------ Working data ------
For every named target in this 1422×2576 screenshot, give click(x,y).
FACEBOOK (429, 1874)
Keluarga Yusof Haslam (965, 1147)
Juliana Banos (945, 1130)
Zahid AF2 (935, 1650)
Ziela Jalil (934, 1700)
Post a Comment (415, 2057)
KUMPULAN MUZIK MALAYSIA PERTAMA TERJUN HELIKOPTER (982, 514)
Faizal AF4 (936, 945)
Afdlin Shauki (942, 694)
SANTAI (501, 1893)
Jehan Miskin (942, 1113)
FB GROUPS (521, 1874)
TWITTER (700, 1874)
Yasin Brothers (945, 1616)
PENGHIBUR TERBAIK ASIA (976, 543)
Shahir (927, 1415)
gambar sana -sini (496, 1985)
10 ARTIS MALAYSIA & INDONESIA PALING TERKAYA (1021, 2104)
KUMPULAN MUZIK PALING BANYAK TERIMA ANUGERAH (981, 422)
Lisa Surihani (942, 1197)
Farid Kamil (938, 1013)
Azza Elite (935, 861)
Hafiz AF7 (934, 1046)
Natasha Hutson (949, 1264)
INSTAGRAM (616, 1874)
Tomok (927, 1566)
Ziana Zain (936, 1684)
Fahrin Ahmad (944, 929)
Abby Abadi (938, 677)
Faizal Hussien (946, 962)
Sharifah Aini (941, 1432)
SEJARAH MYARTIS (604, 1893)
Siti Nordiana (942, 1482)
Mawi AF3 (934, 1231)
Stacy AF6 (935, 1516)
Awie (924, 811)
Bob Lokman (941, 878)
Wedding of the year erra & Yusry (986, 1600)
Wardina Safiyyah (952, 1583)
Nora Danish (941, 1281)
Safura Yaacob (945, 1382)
------
Task requirements: All the data is to be copied over exactly as it stands.

Solution for this task:
For every named target in this 1422×2576 screenshot, give click(x,y).
FACEBOOK (429, 1874)
Keluarga Yusof Haslam (965, 1147)
Juliana Banos (945, 1130)
Zahid AF2 (935, 1650)
Ziela Jalil (934, 1700)
Post a Comment (415, 2057)
KUMPULAN MUZIK MALAYSIA PERTAMA TERJUN HELIKOPTER (982, 514)
Faizal AF4 (936, 945)
Afdlin Shauki (942, 694)
SANTAI (501, 1893)
Jehan Miskin (942, 1113)
FB GROUPS (521, 1874)
TWITTER (700, 1874)
Yasin Brothers (945, 1616)
PENGHIBUR TERBAIK ASIA (976, 543)
Shahir (927, 1415)
gambar sana -sini (496, 1985)
10 ARTIS MALAYSIA & INDONESIA PALING TERKAYA (1021, 2104)
KUMPULAN MUZIK PALING BANYAK TERIMA ANUGERAH (981, 422)
Lisa Surihani (942, 1197)
Farid Kamil (938, 1013)
Azza Elite (935, 861)
Hafiz AF7 (934, 1046)
Natasha Hutson (949, 1264)
INSTAGRAM (616, 1874)
Tomok (927, 1566)
Ziana Zain (936, 1684)
Fahrin Ahmad (944, 929)
Abby Abadi (938, 677)
Faizal Hussien (946, 962)
Sharifah Aini (941, 1432)
SEJARAH MYARTIS (604, 1893)
Siti Nordiana (942, 1482)
Mawi AF3 (934, 1231)
Stacy AF6 (935, 1516)
Awie (924, 811)
Bob Lokman (941, 878)
Wedding of the year erra & Yusry (986, 1600)
Wardina Safiyyah (952, 1583)
Nora Danish (941, 1281)
Safura Yaacob (945, 1382)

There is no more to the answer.